→ Exercise aim
Print out the entries from the line containing "The width and" through the last line, exactly, and print nothing else. Pictures are not copied.

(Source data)
• • •
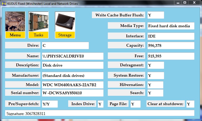The height and width of the screenshot is (121, 202).
Task: Select the Drive field showing C
Action: (65, 45)
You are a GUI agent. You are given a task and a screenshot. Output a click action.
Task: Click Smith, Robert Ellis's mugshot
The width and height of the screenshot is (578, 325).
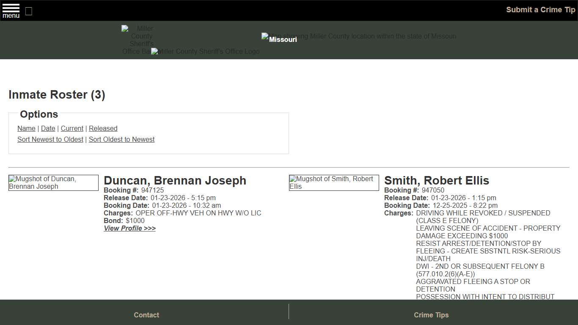(x=333, y=182)
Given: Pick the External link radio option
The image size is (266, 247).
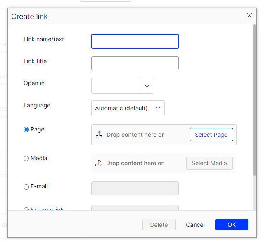Looking at the screenshot, I should pos(26,209).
• • •
→ Written response
The width and height of the screenshot is (578, 325).
(x=333, y=182)
Given: Pick the External link radio option
The image size is (266, 247).
Looking at the screenshot, I should pos(26,209).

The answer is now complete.